In the Pacemaker ping thread, which resource agent does the reply recommend using in place of pingd?

Text section:
◇ ◇ ◇ ◇ ◇ ◇ ◇

[Pacemaker] ping directive configuration

Wed Feb 9 04:18:46 EST 2011

Hi,

On Tue, Feb 1, 2011 at 6:55 PM, paul harford <harfordmeister at gmail.com>wrote:

> Hi Again :-)
>
> I think my main problem is my location configuration when i bring down eth0
> on node1 the and looking at crm_m -f the count on node 2 never increases
>
> Could anyone help me out with the pingd / location restraints required for
> a group of resources to failover from node1 to node 2 if the node1 can no
> longer ping the default gateway ?
>

Don't use pingd, use ocf:pacemaker:ping.
Here's a working config:
primitive ping_the_gw ocf:pacemaker:ping \
    params host_list="1.2.3.4" multiplier="100" name="ping_the_gw" \
    op monitor interval="5s" timeout="60s" \
    op start interval="0s" timeout="60s" \
    op stop interval="0s"
clone ping_the_gw_clone ping_the_gw \
    meta globally-unique="false"
location nok_ping_the_gw grouped_resources \
    rule $id="nok_ping_the_gw-rule" -inf: not_defined ping_the_gw or
ping_the_gw lte 0
group grouped_resources virtual_ip fs_mysql httpd mysqld

The "grouped_resources" group will not be allowed to run on a node if the
ping_the_gw resource is not defined on that node or that node cannot ping
the gateway.

In your config you should change
location web_location crhweb \
         rule $id="web_location-rule" -inf: not_defined pingd or pingd lte 0
to
location web_location crhweb \
         rule $id="web_location-rule" -inf: not_defined MYPING or MYPING lte
0
and
primitive MYPING ocf:pacemaker:ping \
         params host_list="10.100.0.254" multiplier="1000" \
         op monitor interval="15s" timeout="20s" \
         op start interval="0" timeout="90s" \
         op stop interval="0" timeout="100s"
to
primitive MYPING ocf:pacemaker:ping \
         params host_list="10.100.0.254" multiplier="1000" \
         op monitor interval="15s" timeout="20s" \
         op start interval="0" timeout="90s" \
         op stop interval="0" timeout="100s"

◇ ◇ ◇ ◇ ◇ ◇ ◇

Data segment:

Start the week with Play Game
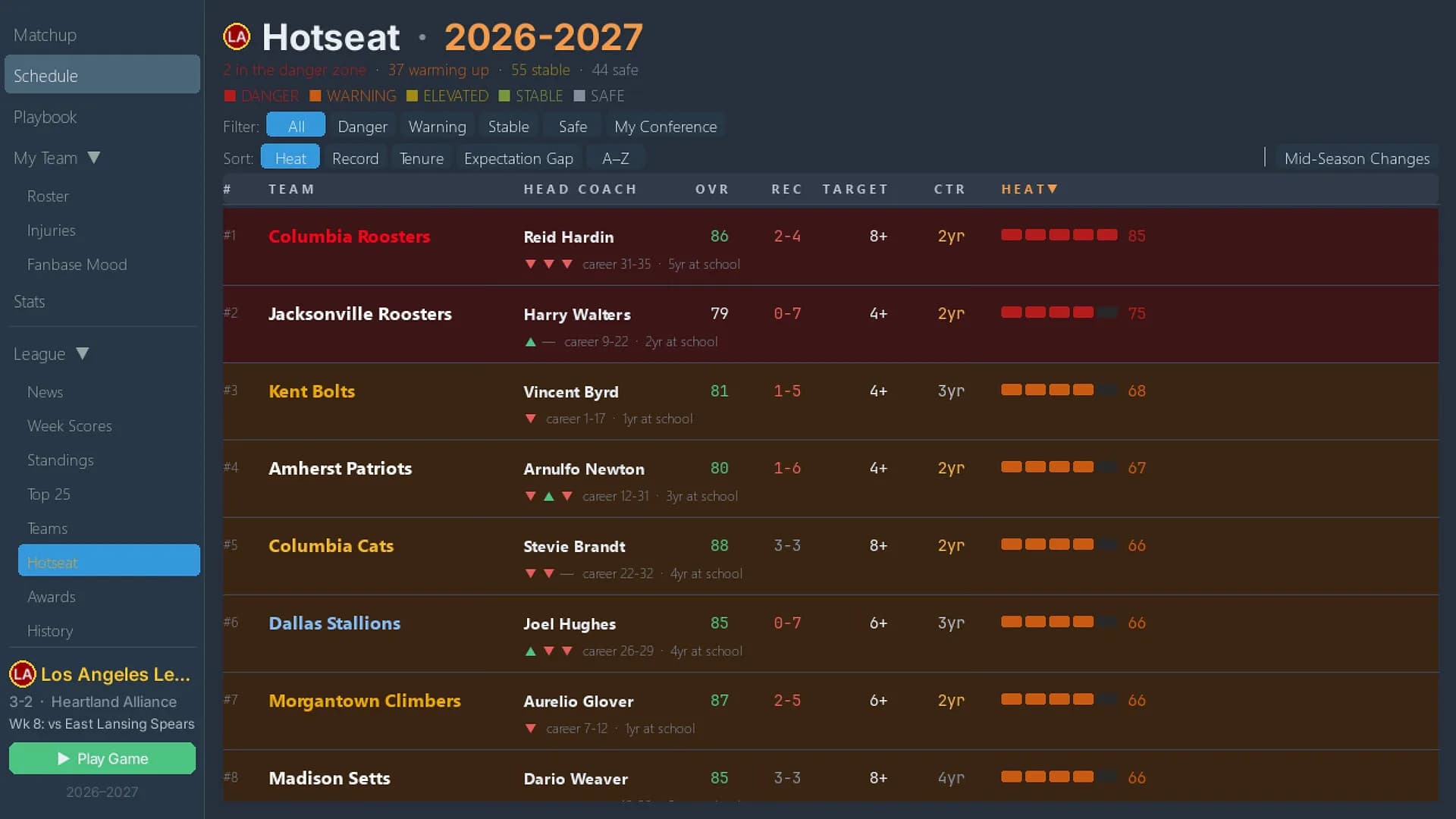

◇ ◇ ◇ ◇ ◇ ◇ ◇

Answer to the exercise: ocf:pacemaker:ping